Om manifests periodically to do some smiting and miracle work (mostly smiting), and has feasted on the belief of thousands within the land of Omnia. So it is something of a surprise when, when manifesting again after a long time away, he materializes as a small one-eyed tortoise who, worse, thinks like a tortoise.
It’s only by luck that he finds Brother Brutha, whose belief allows Om to think like the god that he is. He is still trapped in the body of the tortoise, though. And this is a perplexing mystery: the Church of Om is still extremely powerful. There are no other religions (and the small gods they support) challenging the church for prominence. Any dissenting thought is ruthlessly rooted out by the Quisition. There are thousands of followers of the Church of Om, but it seems that Brother Brutha is the only human alive who actually believes in Om himself.
And so begins the criticism of organized religion: the dogmatic, hidebound institutions that will slowly substitute themselves for God in the minds of the believers if they’re not careful. Brutha has his preconceptions challenged, about his god, and about everything the Church has told him about what is holy. Some of this does not come as too much of a revelation, as Brutha is assigned to the entourage of the Exquisitor Vorbis, and sees first hand the official’s righteous evil. Everybody within the Church of Om is afraid of its power structure, and the subversive elements trying to overthrow it have to work very carefully. Brutha eventually realizes that he has to do something, but what? Fortunately, he has god on his side. Sort of. Maybe.
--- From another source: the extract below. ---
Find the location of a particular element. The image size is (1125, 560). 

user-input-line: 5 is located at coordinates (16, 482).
The attentions of Vorbis are focused on the neighbouring kingdom of Ephebe, which is a seat of learning (heresy) and a meeting place for a wide range of philosophies and religions (heresy). Indeed, shopowners are used to see naked men running down the streets, dripping from their bath, desperate for a tablet or something to write their new ideas down. This sort of freedom of thought is an affront to the will of Om (though Om himself disagrees) and must be stamped out. And only a mind like Vorbis could be so evil as to carefully plan out Omnia’s retaliation before Ephebe’s original “attack”.
There is something very compelling about the idea of gods needing humans more than humans needing gods, but it’s worth noting that Pratchett maintains a fundamental respect for the human desire to have something to believe in. Atheists are not spared his merciless satire, and are often struck by lightning from the gods that do exist. All the philosophers of Ephebe, bar one (Didactylos), are too wrapped up in their deep thinking to be really thoughtful. And while all the institutions of the Church are laid waste, Pratchett backs away from Phillip Pullman’s call for a Republic of Heaven, favouring instead a constitutional monarchy. Witness this snippet of dialogue when Om and Brutha debate establishing a new set of commandments.
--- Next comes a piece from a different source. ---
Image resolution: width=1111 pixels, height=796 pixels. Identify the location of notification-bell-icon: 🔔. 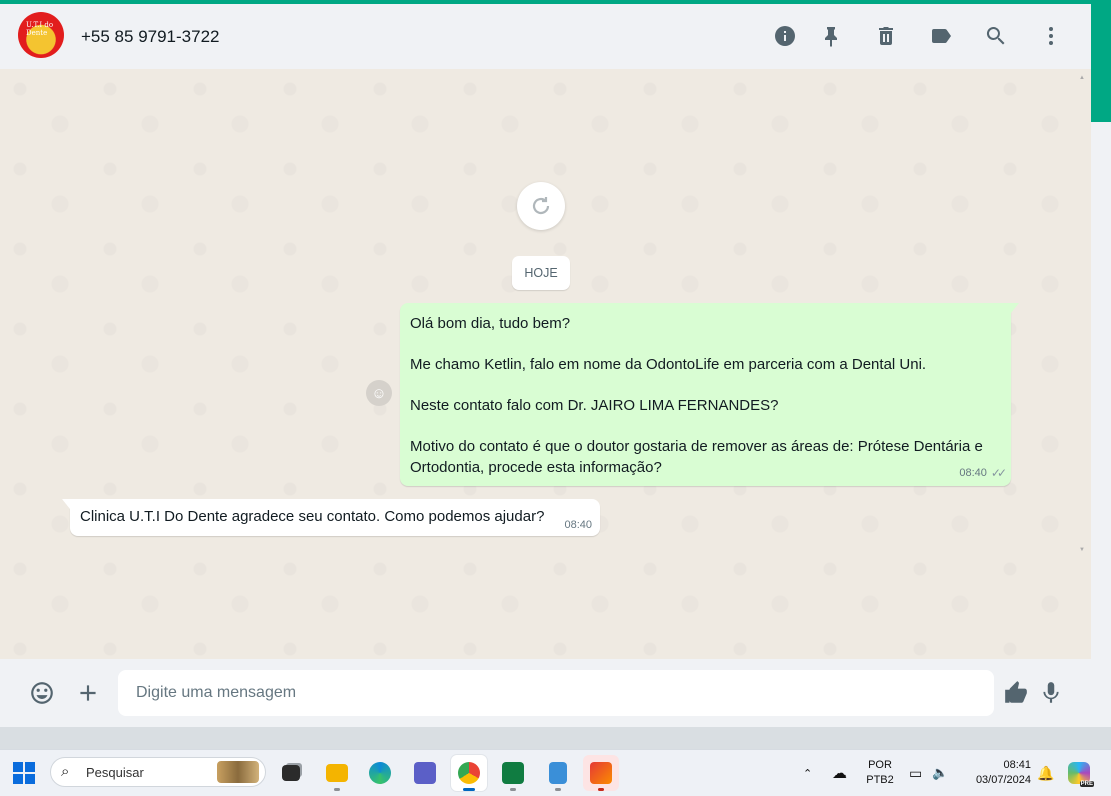
(1046, 773).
“I Like One About Not Killing,” said Om, from far above. “It’s Got A Good Ring To It. Hurry Up. I’ve Got Some Smiting To Do”
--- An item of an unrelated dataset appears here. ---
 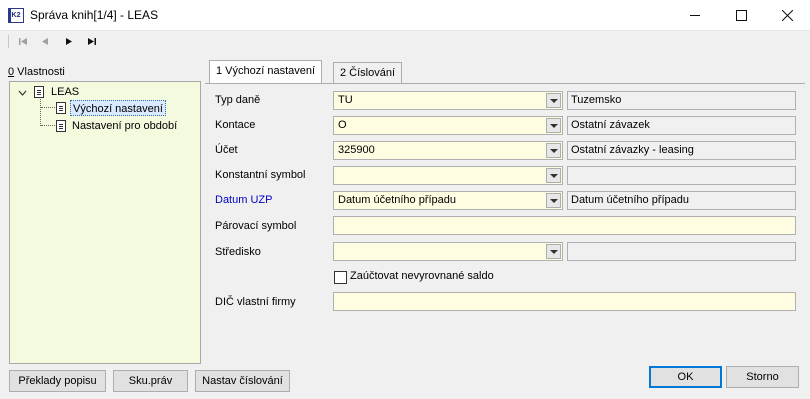 I want to click on uzp-date-label: Datum UZP, so click(x=244, y=200).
“You see?” said Brutha. “No. No smiting. No commandments unless you obey them too.”
All of the touchstones of religion are mined, here. Brutha and Om have a long trek through the desert before them, and Brutha has his own cross to bear. There’s even a subtle and funny reference to Plato’s shadows as only Pratchett can do. And through this tale, an unassuming man will become Pope, and a god will learn humility. If that isn’t a remarkable literary achievement, I don’t know what is. Brutha, through it all, retains his faith, and shows a very Christian conviction about forgiveness and redemption. It makes him perhaps the most compelling character in the Pratchett canon.
Small Gods deserves more attention than it gets in the Discworld canon, as it is the apex of Pratchett’s depth of thinking and wildness of humour. It would be an ideal candidate for a movie adaptation, especially from the people who gave us The Hogfather and The Colour of Magic. Rarely do I encounter a story that makes me think and makes me care as much as it makes me laugh, but Small Gods has it all.
Read this book, or I will smite you.